Boal insists that his film was not supposed to depict real life, but rather an exaggeration of realistic events. He failed at this, too, and to demonstrate I must compare it to the upcoming film "Green Zone" with Matt Damon. From the trailer, "Green Zone" allows the viewer to immediately suspend disbelief, recognizing that Damon's character is a machination of Hollywood inspiration—a Superman-type accomplishing ridiculous feats in the easily-recognizable war zone. "Hurt Locker" never detaches itself from its realistic settings, and critics didn't care to notice.
New York Times, Time Magazine and scores of other major media outlets praised the film's realistic portrayal of the war in Iraq--assertions that immediately disqualify Boal's statements that he intended to make simply an action flick set in the war zone.
In the Washington Post story, Columbia University film professor David McKenna said that if veterans did not like the movie, they should make their own. Again, the film industry insiders are missing the point.
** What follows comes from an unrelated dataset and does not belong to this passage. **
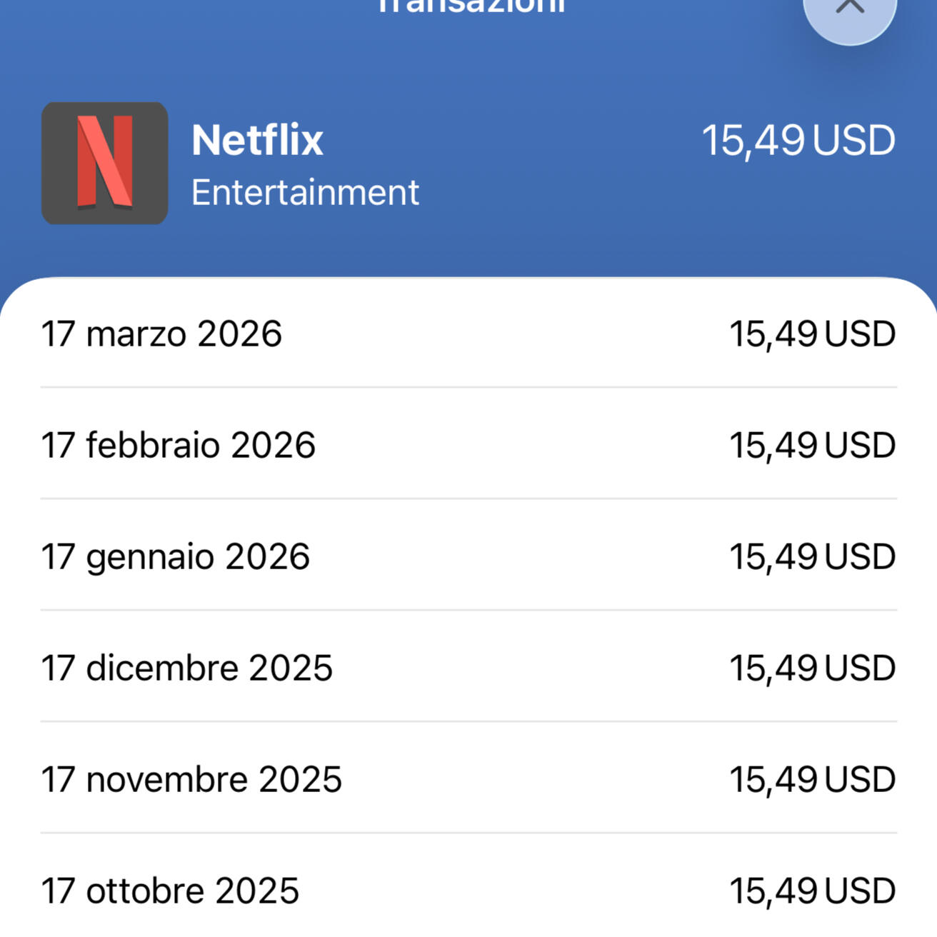Tap the 15,49 header amount beside Netflix
Image resolution: width=937 pixels, height=937 pixels.
click(753, 140)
Today's veterans love nothing more than a good contemporary war flick. We usually eat them up. “Jarhead,” “Generation Kill,” “Black Hawk Down,” “Taking Chance," even “Three Kings” and “In the Army Now” had their redeeming qualities.
Over the weekend, New York Times writer Melena Ryzik accused the Iraq and Afghanistan veterans’ community of launching a smear campaign against “Hurt Locker” in the wake of acceptance speeches from Boal and director Katheryn Bigelow critical of the Iraq war. To be honest, I don’t watch award shows and could care less about their thoughts on American foreign policy. I’d rather watch “Family Guy,” or Food Network on my Sunday nights. I just thought “Hurt Locker” was a bad movie.
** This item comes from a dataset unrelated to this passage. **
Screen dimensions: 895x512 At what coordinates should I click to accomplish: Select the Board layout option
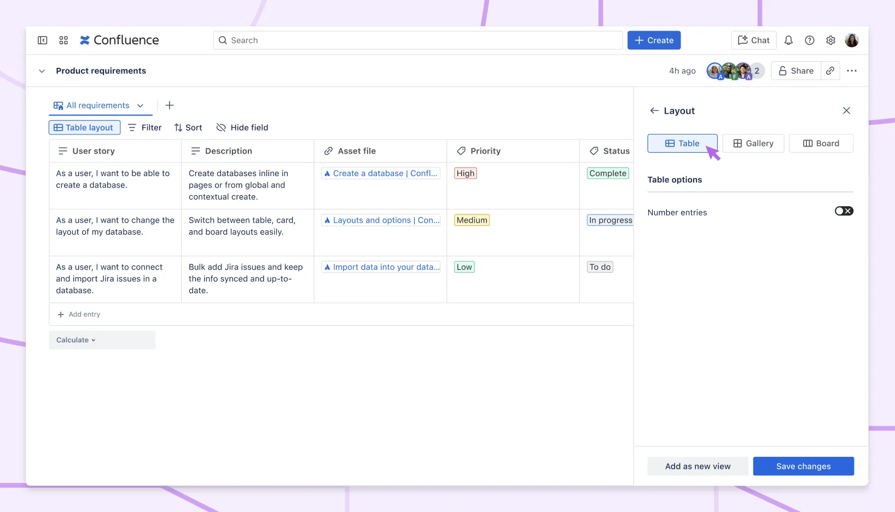point(821,143)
After reading the reviews and hearing of the critical acclaim, I was genuinely excited to watch “Hurt Locker” when it became available On Demand in January. I expected something reminiscent of “Black Hawk Down” or “Jarhead.” A friend of mine, Patrick Murray, a Marine Corps veteran wounded in Iraq, set aside a night of Buffalo wings and beer to watch it.
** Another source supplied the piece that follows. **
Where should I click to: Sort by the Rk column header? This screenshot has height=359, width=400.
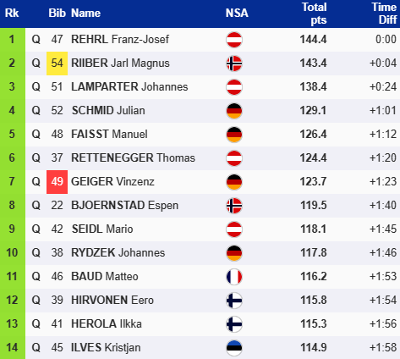pos(12,13)
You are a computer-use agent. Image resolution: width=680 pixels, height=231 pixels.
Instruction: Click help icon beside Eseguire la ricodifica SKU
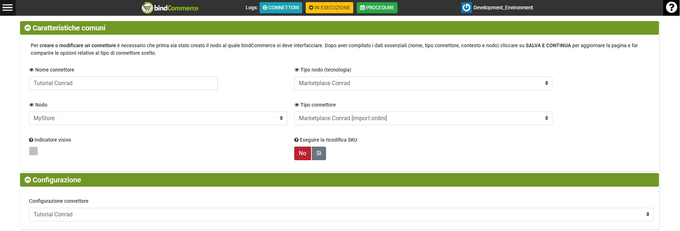(296, 140)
The film started off well enough, until Sgt. 1st Class James entered the picture. Murray and I were screaming at the TV for the next two hours as the action became more and more preposterous and the storyline became increasingly disjointed and confusing. We had to shut it off more than three times and only finished the film to see how the train-wreck ended—wondering if we should call Comcast and demand our money back.
In many ways, Boal's multiple miscues and misplaced artistic licenses are a disservice to Bigelow, whose direction magically recreated the war time environment down to some of the smallest details. Through her lens, she was able to evoke the feeling of what life was like with boots on the ground--an eerie feeling for any Iraq war veteran. Unfortunately, there's only so much you can polish a turd.
The “Hurt Locker” was a complete failure on so many levels, which is why I was disappointed to see it garner so much acclaim at the recent British Academy of Film and Television Arts (BAFTA) awards--especially for best screenplay--meaning it will likely garner similar acclaim at the Oscars this Sunday.
I can only hope in the future Hollywood takes better care of this subject. After all, the true measure of any good war film is how that conflict's veterans receive it.